* DIRECTIONS *
a - Rewrite the part of the humerus pair-matching text starting at "TABLE 5—Number of" and ending at "are potential pairs.", changing "Historical pairs" to "Historic pairs".
b - Extend the study on pair-matching left and right humeri, continuing after its final sentence.

* GIVEN TEXT *
Content starts
All outcomes were compared and examined for agreement between participants. There were a total of 794 different outcomes: 389 different pair matches and 405 humeri with no match (Table 4). The overall agreement between participants is moderate, with a Fleiss’ kappa of 0.587 and 0.596 for left and right, respectively. All participants agreed on 103 outcomes: 36 no matches (19 left and 17 right humeri) and 67 matches (of any level). As of 15 August 2018, 54 (80.6%) of these agreed upon matches have yielded mtDNA results and have been confirmed as true pairs. In addition, 40 (59.7%) of these congruent matches are also historical pairs, which suggests that these have the most distinct morphology. Osteometric sorting excluded four (6%) of these congruent matches as a “statistical pair,” and therefore they would not have shown up on a short list of possible antimeres. This is slightly greater than what would be expected for Type II errors with an alpha level of 0.05.

TABLE 3—Number of agreed-upon pairs between participants (bottom, white cells) and the agreement (Κ) between participants for left/right humeri (upper, gray cells). The center diagonal numbers in bold italics represent the total number of pairs identified by each participant.

	P.1	P.2	P.3	P.4	P.5
P.1	215	.522/.520	.432/.485	.561/.566	.566/.593
P.2	124	205	.457/.431	.560/.540	.604/.593
P.3	101	97	155	.505/.521	.502/.514
P.4	126	121	96	170	.614/.622
P.5	140	139	108	137	211

TABLE 4—The Number of Participants Agreeing on Matches and No Matches.

Number of Participants	Matches	No Match	Total	Percent
5 (All agree)	67	36	103	13.0
4	60	61	121	15.2
3	40	78	118	14.9
2	39	101	140	17.6
1 (No agreement)	183	129	312	39.3
Total	389	405	794	100

TABLE 5—Number of Matches with mtDNA Results by Participant.

Participant	Confident Matches	Number Incorrect	Number Correct*	% Correct
Historical pairs	132	63	69 (26)	52
P.1	63	1	62 (22)	98
P.2	94	11	83 (35)	88
P.3	87	14	73 (29)	84
P.4	101	7	94 (39)	93
P.5	93	1	92 (35)	99

*Number in parentheses indicates the number of the total that are potential pairs.

The total number of humeri pairs based on mtDNA results is 133, of which 56 are potential pairs (i.e., from an mtDNA sequence with MNI > 1) and 133 do not currently have a pair. These numbers, as well as the accuracy rates given below, will continue to change as mtDNA results are obtained, but they are provided here to show the current accuracy of each participant. A Confident Match is considered correct if both humeri have the same mtDNA sequence. The accuracy rate is the percent of correct Confident Matches out of the total number of Confident Matches for each participant (Table 5). Only accuracy results for those categorized as a Confident Match are shown here, because this relates to pair matches that analysts are most confident in and would be comfortable identifying them as belonging to a single individual. Accuracy for Confident Matches ranges from 84% to 99% (73/87; 92/93) for the participants in this study, and the historical pairs are currently 52% (69/132) correct.
Content ends
* DATASET RECORDS *
Content starts
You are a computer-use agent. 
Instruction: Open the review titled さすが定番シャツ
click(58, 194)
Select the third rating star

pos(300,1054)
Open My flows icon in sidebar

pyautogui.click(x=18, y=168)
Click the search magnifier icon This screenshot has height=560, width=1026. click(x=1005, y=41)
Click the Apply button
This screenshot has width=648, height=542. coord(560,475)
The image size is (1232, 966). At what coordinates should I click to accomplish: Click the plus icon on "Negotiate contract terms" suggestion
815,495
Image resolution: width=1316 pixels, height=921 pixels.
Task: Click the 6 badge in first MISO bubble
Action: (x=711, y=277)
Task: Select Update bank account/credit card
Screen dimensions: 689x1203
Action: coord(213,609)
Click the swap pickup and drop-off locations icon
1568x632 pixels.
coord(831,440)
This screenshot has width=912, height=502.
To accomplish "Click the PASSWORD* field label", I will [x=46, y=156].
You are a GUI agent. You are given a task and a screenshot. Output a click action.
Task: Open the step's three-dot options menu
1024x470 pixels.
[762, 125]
Content ends
* ANSWERS FOR THE EXERCISE *
a -
TABLE 5—Number of Matches with mtDNA Results by Participant.

Participant	Confident Matches	Number Incorrect	Number Correct*	% Correct
Historic pairs	132	63	69 (26)	52
P.1	63	1	62 (22)	98
P.2	94	11	83 (35)	88
P.3	87	14	73 (29)	84
P.4	101	7	94 (39)	93
P.5	93	1	92 (35)	99

*Number in parentheses indicates the number of the total that are potential pairs.

b -
This study demonstrates that pair-matching in a large commingled skeletal assemblage is feasible and well worth the time required. In general, participants took a full 40-hour week to pair-match the humeri, which spanned over multiple weeks for most participants. However, this is significantly less time than DNA testing, which can take months or years, depending on the number of samples and the resources and workload of the DNA laboratory. Pair-matching is an effective method in determining the MLNI represented by an assemblage (Konigsberg & Adams 2014), and it is recommended to do at the beginning of a project to reduce the number of samples submitted for DNA testing, if applicable, and therefore save time and money (Palmiotto et al. 2019).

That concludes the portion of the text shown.